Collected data
Segment Open

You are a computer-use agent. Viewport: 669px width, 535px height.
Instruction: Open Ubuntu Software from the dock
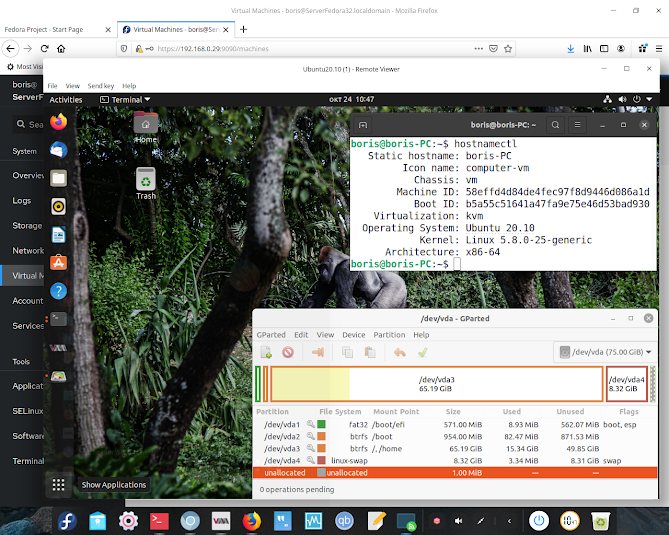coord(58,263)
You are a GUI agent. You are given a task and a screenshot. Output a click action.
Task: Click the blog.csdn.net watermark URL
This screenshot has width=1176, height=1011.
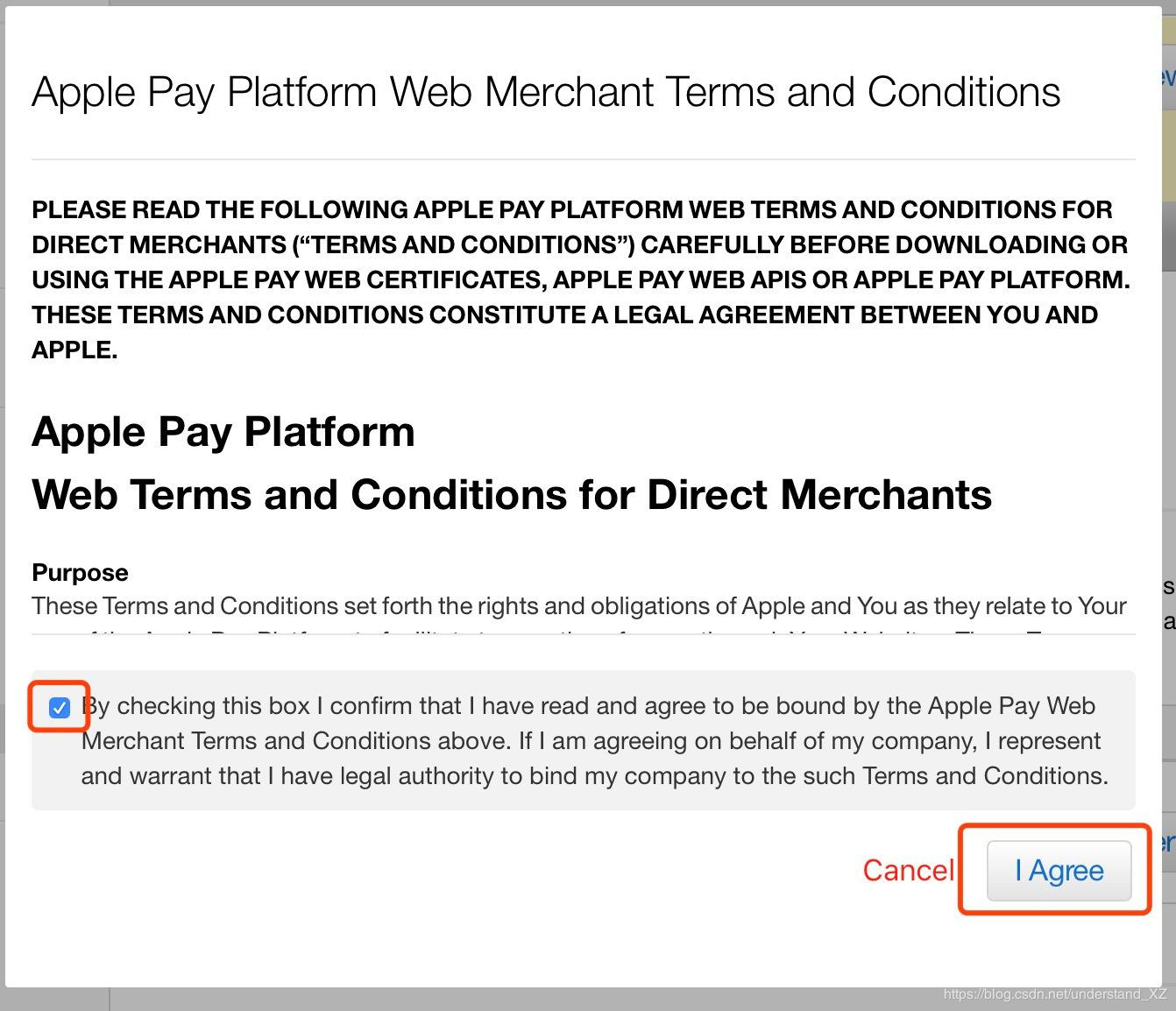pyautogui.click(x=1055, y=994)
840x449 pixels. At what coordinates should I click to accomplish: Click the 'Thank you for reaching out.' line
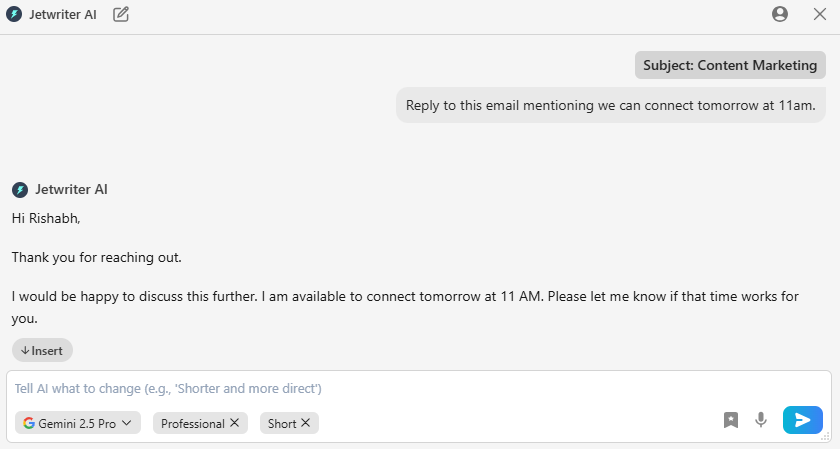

Segment Closed

WHAT IS EXPECTED — With pictures left out, transcribe each line from the one containing "You are a GUI" through the end of the data, both ends included.

ANSWER TO THE EXERCISE —
You are a GUI agent. You are given a task and a screenshot. Output a click action.
Task: Click the blog.csdn.net watermark URL
This screenshot has width=1176, height=1011.
pyautogui.click(x=1055, y=994)
840x449 pixels. At what coordinates should I click to accomplish: Click the 'Thank you for reaching out.' line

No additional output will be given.